Problem description ▸
Among the entries below, which lines run from the line with "Task: Open the Compatibility Report sheet tab" through the line with "Image resolution: width=902"? Retype those, both ends included, exactly and without pictures.

--- Stored data Enclosed Below ---

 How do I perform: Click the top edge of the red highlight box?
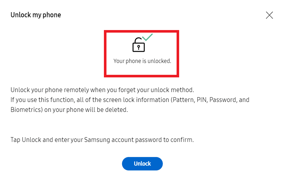tap(142, 31)
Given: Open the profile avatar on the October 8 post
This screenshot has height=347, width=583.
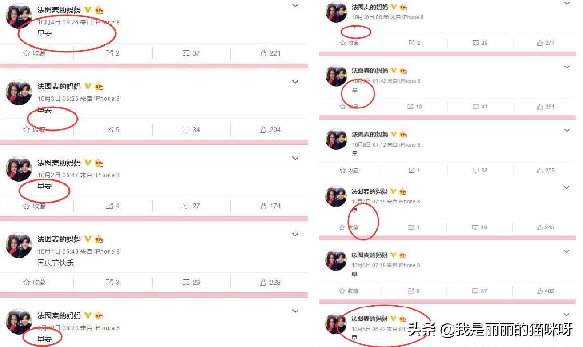Looking at the screenshot, I should [x=336, y=139].
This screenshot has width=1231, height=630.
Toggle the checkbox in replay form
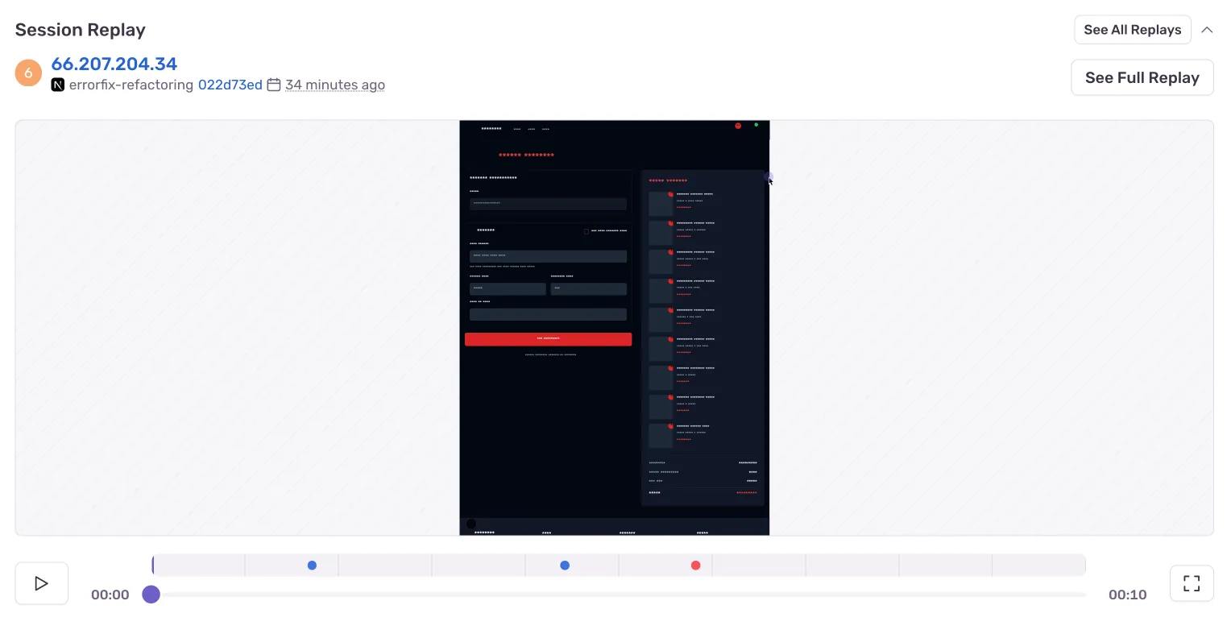coord(586,231)
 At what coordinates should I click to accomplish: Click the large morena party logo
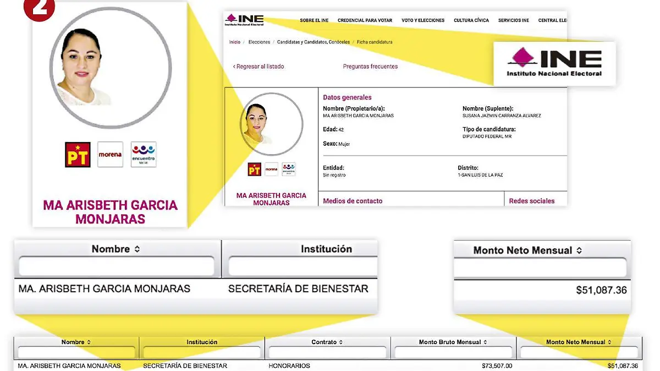pos(110,155)
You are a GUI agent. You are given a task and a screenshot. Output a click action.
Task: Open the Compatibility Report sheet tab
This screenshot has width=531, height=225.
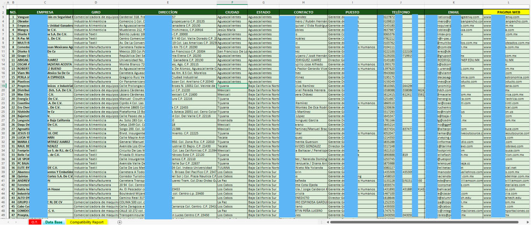[x=87, y=222]
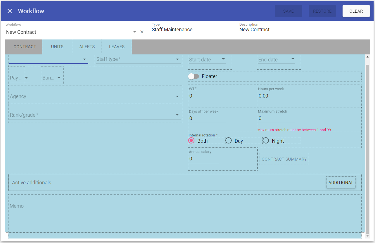Select the Day internal rotation option
The height and width of the screenshot is (243, 375).
click(229, 140)
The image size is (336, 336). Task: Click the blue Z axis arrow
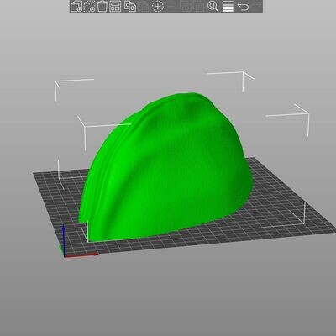click(x=64, y=239)
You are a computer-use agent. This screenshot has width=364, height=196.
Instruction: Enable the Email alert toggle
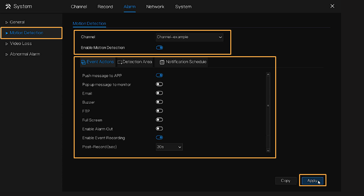tap(159, 93)
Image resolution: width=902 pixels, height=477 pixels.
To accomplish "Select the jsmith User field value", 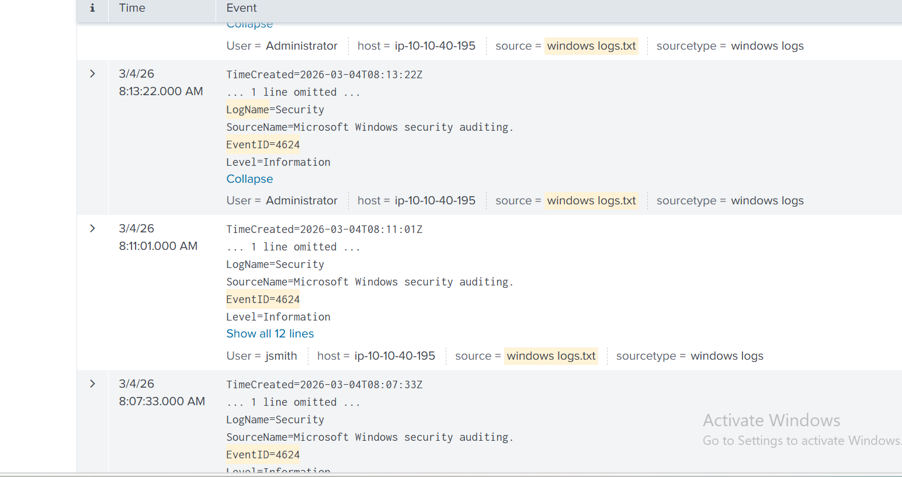I will (281, 356).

--- End of Enclosed Stored data ---

Answer ▸
Task: Open the Compatibility Report sheet tab
This screenshot has width=531, height=225.
[x=87, y=222]
Select the Day internal rotation option
The height and width of the screenshot is (243, 375).
click(229, 140)
The image size is (336, 336). Task: Click the blue Z axis arrow
click(x=64, y=239)
You are a computer-use agent. This screenshot has width=364, height=196.
Instruction: Enable the Email alert toggle
tap(159, 93)
Image resolution: width=902 pixels, height=477 pixels.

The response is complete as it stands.